Letter of Intent for the distribution of patented products

Icona WordAccording to the USA Law of Contracts, as well as for the Italian and European legal system, a Letter of Intent (also known as “Memo Deal”, “Memorandum of understanding”, “Statement of Principles” o “Head of Agreement”) is a pre-contractual legal document that outlines an agreement between two or more parties before the agreement is finalized. Generally a Letter of Intent has an organizing goal and it is not binding upon the parties, having the purpose to clarify the key points of a complex transaction for the convenience of the parties, to declare officially that the parties are currently negotiating, as in a merger or joint venture proposal, or to provide safeguards in case a deal collapses during negotiation.

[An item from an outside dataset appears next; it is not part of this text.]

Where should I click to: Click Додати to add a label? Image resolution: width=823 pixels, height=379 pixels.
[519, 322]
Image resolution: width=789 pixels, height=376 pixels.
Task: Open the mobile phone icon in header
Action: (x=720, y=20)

The Letter of Intent instrument is pretty common for the drawing up of international agreements, above all in the field of IP Law (i.e. transfer, licensing, distribution of patented products), where the parties reached an understanding on the whole (i.e. term, territory, price, products, etc.), but there still are a lot of other conditions to be defined. A Letter of Intent must be followed by a definitive agreement, in order to give efficacy to the entire agreement.

Notwithstanding, in the light of recent judicial sentences, both Italian and foreigner, the simple titling of the document as “Letter of Intent” is not sufficient to totally exclude a binding agreement, in the case the signed document fully expresses the precise willing of the parties, such as a provision immediately effective.

For this reason, and to avoid that the Letter of Intent becomes a binding agreement, it should be expressly specified that the document “is not binding between the parties” and it should be provided a specific clause about the effects the parties want to give to the document.

A Letter of Intent about the distribution of patented products should include the following minimum elements:

  • Statement of not-binding understanding;
  • Description of the products and approximate price (these are better arranged in a exhibit);
  • Term of the definitive agreement;
  • Territory;
  • Exclusivity or not;
  • Warranties of clear and marketable title;
  • Date for definitive agreement signature;
  • Non-competition clause;
  • Confidentiality;
  • Break-up fee.

In case of signature of the definitive agreement as established in the Letter of Intent, the willing of the parties will be transfused in the definitive agreement and consequently the Letter of Intent will lose its effectiveness. Otherwise, in the case the definitive agreement is not signed, according to Italian Civil Law there could be a case of pre-contractual liability (art. 1337 Civil Code), and/or contractual liability in relation to the binding obligations arising from the Letter of Intent. For this reason it is always advisable to establish the applicable Law and Jurisdiction.